■ AIM OF THE EXERCISE
Output exactly the lines that run from the line with "The height and width of the screenshot is (768, 1364)." to the end of the material, both ends included, and no other lines.

■ DATASET EXTRACT
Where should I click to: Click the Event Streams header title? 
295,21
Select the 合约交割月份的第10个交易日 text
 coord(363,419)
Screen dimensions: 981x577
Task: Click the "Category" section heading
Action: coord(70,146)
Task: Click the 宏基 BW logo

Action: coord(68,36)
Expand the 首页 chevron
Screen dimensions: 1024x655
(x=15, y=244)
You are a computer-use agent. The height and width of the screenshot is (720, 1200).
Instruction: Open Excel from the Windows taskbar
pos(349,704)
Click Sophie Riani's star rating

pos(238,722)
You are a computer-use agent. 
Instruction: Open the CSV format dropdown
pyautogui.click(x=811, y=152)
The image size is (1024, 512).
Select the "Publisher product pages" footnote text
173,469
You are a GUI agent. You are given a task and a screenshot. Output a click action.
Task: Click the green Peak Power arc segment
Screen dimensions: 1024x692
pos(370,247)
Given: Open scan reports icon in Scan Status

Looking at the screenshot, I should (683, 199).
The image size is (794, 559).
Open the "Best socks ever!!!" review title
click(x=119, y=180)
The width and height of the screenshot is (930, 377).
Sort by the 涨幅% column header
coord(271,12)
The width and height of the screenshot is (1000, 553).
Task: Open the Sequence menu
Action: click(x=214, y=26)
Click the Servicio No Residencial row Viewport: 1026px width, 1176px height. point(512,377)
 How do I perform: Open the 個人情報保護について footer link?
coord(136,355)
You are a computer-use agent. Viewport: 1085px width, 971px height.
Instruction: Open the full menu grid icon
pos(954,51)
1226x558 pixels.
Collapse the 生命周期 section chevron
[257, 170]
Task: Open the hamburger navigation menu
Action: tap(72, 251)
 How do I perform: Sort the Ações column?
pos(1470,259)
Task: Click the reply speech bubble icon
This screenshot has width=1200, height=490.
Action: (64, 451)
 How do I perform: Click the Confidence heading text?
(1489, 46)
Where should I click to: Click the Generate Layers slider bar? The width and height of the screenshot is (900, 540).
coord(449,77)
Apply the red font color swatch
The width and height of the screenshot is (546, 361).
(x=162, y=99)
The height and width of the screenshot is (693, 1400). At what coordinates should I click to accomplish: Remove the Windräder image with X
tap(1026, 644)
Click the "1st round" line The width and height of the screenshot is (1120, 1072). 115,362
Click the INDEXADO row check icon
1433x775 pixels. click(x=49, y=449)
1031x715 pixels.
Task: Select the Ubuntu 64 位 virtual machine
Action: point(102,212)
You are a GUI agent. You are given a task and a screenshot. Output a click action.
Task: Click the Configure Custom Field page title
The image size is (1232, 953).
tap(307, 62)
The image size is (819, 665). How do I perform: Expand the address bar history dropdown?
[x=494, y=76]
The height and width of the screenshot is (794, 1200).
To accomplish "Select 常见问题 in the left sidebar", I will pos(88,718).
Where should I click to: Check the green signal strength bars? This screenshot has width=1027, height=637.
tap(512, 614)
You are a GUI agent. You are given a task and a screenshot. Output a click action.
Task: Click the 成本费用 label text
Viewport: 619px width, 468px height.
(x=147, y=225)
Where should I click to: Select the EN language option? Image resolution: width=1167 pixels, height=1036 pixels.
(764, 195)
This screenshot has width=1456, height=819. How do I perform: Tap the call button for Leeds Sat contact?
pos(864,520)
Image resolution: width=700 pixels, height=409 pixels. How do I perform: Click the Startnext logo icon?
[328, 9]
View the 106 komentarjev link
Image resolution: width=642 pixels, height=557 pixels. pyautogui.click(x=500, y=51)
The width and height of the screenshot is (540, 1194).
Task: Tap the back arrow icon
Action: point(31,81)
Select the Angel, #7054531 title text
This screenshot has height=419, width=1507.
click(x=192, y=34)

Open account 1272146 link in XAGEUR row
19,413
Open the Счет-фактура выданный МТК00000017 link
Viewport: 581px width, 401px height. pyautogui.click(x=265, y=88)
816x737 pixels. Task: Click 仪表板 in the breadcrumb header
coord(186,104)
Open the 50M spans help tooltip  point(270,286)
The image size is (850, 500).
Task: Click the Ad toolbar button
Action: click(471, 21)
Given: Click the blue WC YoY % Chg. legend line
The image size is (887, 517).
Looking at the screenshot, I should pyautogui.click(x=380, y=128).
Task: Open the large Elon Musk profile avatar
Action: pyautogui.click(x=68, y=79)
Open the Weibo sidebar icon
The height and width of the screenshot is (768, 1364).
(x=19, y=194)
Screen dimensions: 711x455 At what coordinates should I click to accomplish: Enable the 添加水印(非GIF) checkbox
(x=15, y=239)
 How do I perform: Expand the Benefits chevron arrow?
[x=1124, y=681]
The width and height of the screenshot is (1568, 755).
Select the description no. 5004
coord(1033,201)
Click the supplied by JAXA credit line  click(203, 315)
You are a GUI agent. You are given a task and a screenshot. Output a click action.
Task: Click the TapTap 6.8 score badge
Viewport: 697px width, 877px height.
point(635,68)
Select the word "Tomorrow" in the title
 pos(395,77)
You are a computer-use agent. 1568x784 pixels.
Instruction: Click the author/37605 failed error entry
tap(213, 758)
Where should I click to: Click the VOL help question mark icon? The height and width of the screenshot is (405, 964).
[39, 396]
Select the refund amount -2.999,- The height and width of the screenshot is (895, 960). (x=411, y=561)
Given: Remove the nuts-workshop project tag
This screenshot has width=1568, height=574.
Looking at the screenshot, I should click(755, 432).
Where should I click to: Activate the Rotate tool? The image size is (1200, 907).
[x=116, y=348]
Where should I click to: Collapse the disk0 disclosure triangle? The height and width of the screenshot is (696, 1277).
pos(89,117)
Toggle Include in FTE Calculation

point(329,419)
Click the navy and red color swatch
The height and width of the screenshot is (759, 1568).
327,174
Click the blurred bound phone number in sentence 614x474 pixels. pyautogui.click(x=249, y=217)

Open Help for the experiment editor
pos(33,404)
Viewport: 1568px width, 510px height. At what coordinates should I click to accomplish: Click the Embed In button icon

■ EXERCISE OUTPUT
The height and width of the screenshot is (768, 1364).
(x=19, y=194)
Screen dimensions: 711x455 At what coordinates should I click to accomplish: Enable the 添加水印(非GIF) checkbox
(x=15, y=239)
 How do I perform: Expand the Benefits chevron arrow?
[x=1124, y=681]
The width and height of the screenshot is (1568, 755).
Select the description no. 5004
coord(1033,201)
Click the supplied by JAXA credit line  click(203, 315)
You are a GUI agent. You are given a task and a screenshot. Output a click action.
Task: Click the TapTap 6.8 score badge
Viewport: 697px width, 877px height.
point(635,68)
Select the word "Tomorrow" in the title
 pos(395,77)
You are a computer-use agent. 1568x784 pixels.
Instruction: Click the author/37605 failed error entry
tap(213, 758)
Where should I click to: Click the VOL help question mark icon? The height and width of the screenshot is (405, 964).
[39, 396]
Select the refund amount -2.999,- The height and width of the screenshot is (895, 960). (x=411, y=561)
Given: Remove the nuts-workshop project tag
This screenshot has width=1568, height=574.
Looking at the screenshot, I should click(755, 432).
Where should I click to: Activate the Rotate tool? The image size is (1200, 907).
[x=116, y=348]
Where should I click to: Collapse the disk0 disclosure triangle? The height and width of the screenshot is (696, 1277).
pos(89,117)
Toggle Include in FTE Calculation

point(329,419)
Click the navy and red color swatch
The height and width of the screenshot is (759, 1568).
327,174
Click the blurred bound phone number in sentence 614x474 pixels. pyautogui.click(x=249, y=217)

Open Help for the experiment editor
pos(33,404)
Viewport: 1568px width, 510px height. At what coordinates should I click to accomplish: Click the Embed In button icon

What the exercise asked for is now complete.